- Goal of the exercise -
Starting at the line containing "Start recording with the Record button" and ending at the last of the records, rewrite those lines with "screenshot" swapped for "screen capture" and nothing else changed. Leave the pictures out.

[Dataset items]
------------------------------------------------------------

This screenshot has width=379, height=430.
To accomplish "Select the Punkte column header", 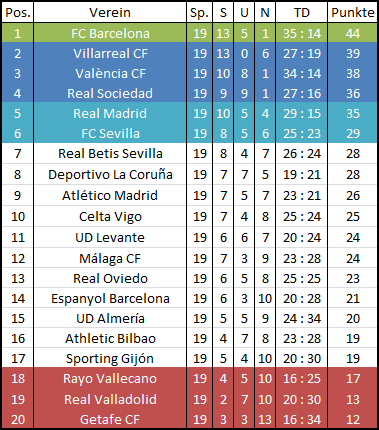I will click(x=352, y=13).
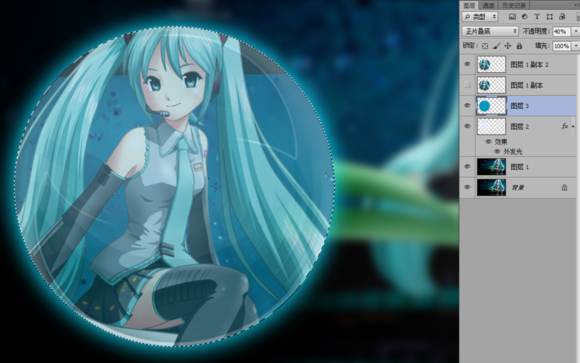The image size is (580, 363).
Task: Hide the 图层 1 副本 2 layer
Action: [467, 64]
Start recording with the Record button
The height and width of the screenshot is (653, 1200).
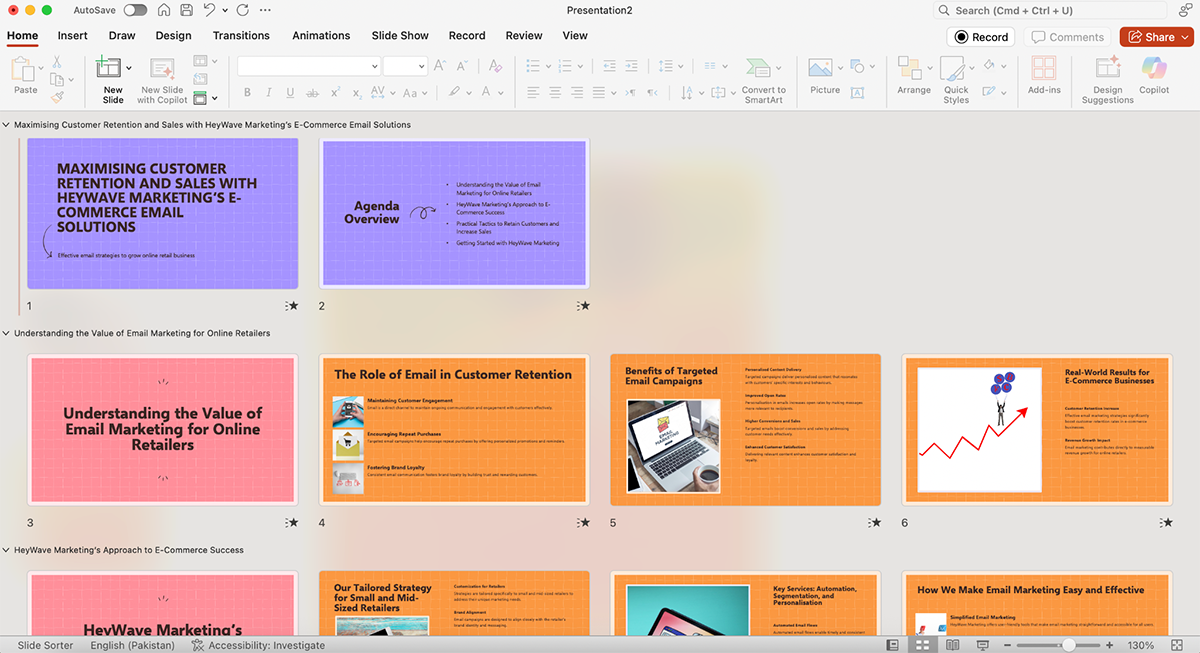[980, 36]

------------------------------------------------------------

- Solved problem -
Start recording with the Record button
The height and width of the screen capture is (653, 1200).
[980, 36]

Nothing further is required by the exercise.